**WHAT TO DO**: Search the data for the word "right" and copy out every line that has it.

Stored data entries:
-- Opening Marker --
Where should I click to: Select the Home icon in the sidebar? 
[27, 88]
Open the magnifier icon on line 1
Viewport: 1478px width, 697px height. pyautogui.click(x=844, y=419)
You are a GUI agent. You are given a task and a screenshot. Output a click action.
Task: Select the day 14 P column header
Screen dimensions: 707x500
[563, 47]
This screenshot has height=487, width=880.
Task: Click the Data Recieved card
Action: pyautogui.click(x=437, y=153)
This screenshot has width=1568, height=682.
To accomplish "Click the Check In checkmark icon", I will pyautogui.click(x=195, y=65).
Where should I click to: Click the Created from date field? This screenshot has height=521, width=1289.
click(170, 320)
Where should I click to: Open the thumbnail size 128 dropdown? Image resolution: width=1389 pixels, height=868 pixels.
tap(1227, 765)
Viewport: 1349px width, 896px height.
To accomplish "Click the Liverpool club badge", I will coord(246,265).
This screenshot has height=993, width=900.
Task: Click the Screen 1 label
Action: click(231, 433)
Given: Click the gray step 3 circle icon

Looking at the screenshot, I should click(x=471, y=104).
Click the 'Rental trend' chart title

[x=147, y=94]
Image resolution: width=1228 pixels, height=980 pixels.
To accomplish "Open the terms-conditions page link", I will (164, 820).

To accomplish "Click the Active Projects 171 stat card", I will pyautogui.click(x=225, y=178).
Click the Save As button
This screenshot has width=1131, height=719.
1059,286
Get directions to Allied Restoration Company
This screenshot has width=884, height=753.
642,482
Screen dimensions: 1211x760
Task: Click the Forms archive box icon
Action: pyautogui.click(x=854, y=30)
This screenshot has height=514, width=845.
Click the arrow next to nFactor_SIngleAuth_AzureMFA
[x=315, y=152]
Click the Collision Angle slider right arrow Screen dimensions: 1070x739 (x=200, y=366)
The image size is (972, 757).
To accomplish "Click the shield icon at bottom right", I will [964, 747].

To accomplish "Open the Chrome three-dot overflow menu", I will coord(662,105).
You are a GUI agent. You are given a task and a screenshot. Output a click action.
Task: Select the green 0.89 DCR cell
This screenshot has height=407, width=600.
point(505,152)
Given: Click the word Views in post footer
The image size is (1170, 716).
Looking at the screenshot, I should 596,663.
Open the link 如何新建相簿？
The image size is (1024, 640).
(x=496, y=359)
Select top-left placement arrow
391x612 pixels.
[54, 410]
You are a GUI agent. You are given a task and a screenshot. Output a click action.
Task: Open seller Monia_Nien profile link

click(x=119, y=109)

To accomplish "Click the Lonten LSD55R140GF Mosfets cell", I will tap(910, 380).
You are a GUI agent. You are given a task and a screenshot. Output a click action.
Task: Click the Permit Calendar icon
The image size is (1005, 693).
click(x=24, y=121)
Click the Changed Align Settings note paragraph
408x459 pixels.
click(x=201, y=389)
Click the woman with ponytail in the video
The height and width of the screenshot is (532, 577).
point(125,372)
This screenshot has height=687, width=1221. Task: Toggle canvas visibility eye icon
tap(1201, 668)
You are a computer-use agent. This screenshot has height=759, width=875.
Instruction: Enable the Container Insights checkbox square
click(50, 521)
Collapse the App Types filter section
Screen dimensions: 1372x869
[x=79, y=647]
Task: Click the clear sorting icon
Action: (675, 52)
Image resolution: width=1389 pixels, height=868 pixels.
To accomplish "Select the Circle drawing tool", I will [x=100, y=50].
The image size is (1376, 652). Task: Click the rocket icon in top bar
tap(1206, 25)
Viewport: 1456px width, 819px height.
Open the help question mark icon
-- Closing Marker --
**RESPONSE AREA**:
Click the Collision Angle slider right arrow Screen dimensions: 1070x739 (x=200, y=366)
To accomplish "Click the shield icon at bottom right", I will [964, 747].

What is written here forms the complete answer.